Homilías de los Sacerdotes

Inició la novena a San Alfonso con un llamado a promover el bien común desde el Evangelio

Durante la celebración del primer día del novenario, el Rvdo. P. José Miguel Cabrera invitó a los fieles a vivir el bien común como expresión de la voluntad de Dios, inspirándose en la compasión de Cristo y en el legado de San Alfonso María de Ligorio.

El bien común, una tarea de todos

Con la celebración del primer día de la novena en honor a San Alfonso María de Ligorio, la comunidad parroquial inició un tiempo de preparación espiritual bajo el tema «Promover el bien común para una vida digna», inspirado en la reflexión «La voluntad de Dios es vivir el bien común».

En su homilía, el Rvdo. P. José Miguel Cabrera, predicador del novenario, explicó que el Trienio del Bien Común, promovido por la Conferencia Episcopal Paraguaya, invita a los cristianos a comprometerse con la construcción de una sociedad donde cada persona pueda desarrollarse plenamente en condiciones de dignidad, justicia y solidaridad.

Recordó que el bien común forma parte esencial de la Doctrina Social de la Iglesia y que comprende las condiciones sociales, económicas y políticas necesarias para favorecer el desarrollo integral de todos, especialmente de los más vulnerables.

La Iglesia ilumina la realidad con los valores del Evangelio

Durante la predicación, el sacerdote señaló que la misión de la Iglesia no consiste en ofrecer soluciones técnicas o partidarias a los problemas sociales, sino en iluminar la realidad desde el Evangelio y los valores cristianos.

En ese sentido, subrayó que la Iglesia anuncia principios como la justicia, la paz, la solidaridad, la verdad, la libertad y la misericordia, ofreciendo una orientación moral que ayude a construir una sociedad más humana y fraterna.

Asimismo, recordó que no puede existir un verdadero bien común sin el respeto, la defensa y la promoción de la dignidad de toda persona y de sus derechos fundamentales.

«Denles ustedes mismos de comer»

Reflexionando sobre el Evangelio de la multiplicación de los panes (Mt 14,13-21), el P. Cabrera destacó la compasión de Jesús por la multitud y recordó que el lema del Trienio del Bien Común —«Denles ustedes mismos de comer» (Mt 14,16)— representa una invitación a asumir la responsabilidad de responder a las necesidades de los hermanos.

El sacerdote afirmó que el verdadero milagro del Evangelio comienza cuando las personas deciden compartir lo que tienen.
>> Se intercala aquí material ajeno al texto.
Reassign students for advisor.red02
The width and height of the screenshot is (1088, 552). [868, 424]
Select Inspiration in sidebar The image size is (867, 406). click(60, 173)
Ese compartir, explicó, no se limita a los bienes materiales, sino que también incluye el tiempo, la escucha, la paciencia, la cercanía y el servicio a quienes más lo necesitan.

«Cada Eucaristía nos alimenta con el Pan de Vida para que nosotros también nos convirtamos en pan partido para los demás», expresó durante su reflexión.

San Alfonso, modelo de entrega a los más pobres

El predicador recordó además el testimonio de San Alfonso María de Ligorio, quien dedicó su ministerio a la evangelización de las personas más abandonadas y fundó la Congregación del Santísimo Redentor con el propósito de llevar el anuncio del Evangelio a quienes permanecían marginados de la sociedad y de la atención pastoral.

Su ejemplo, señaló, continúa inspirando a la Iglesia a vivir una fe comprometida con la realidad humana y con la promoción de la dignidad de los más necesitados.

Una invitación a renovar la sensibilidad cristiana

Al concluir su homilía, el Rvdo. P. José Miguel Cabrera animó a los fieles a vivir este tiempo de novena como una oportunidad de conversión personal y comunitaria, cultivando una mayor sensibilidad ante el sufrimiento del prójimo.

Inspirado en la actitud compasiva de Jesús, exhortó a fortalecer valores como la misericordia, la justicia social, la solidaridad y la paz, para que cada creyente sea un auténtico testigo del Evangelio y contribuya a la construcción del bien común desde su familia, su comunidad y la sociedad.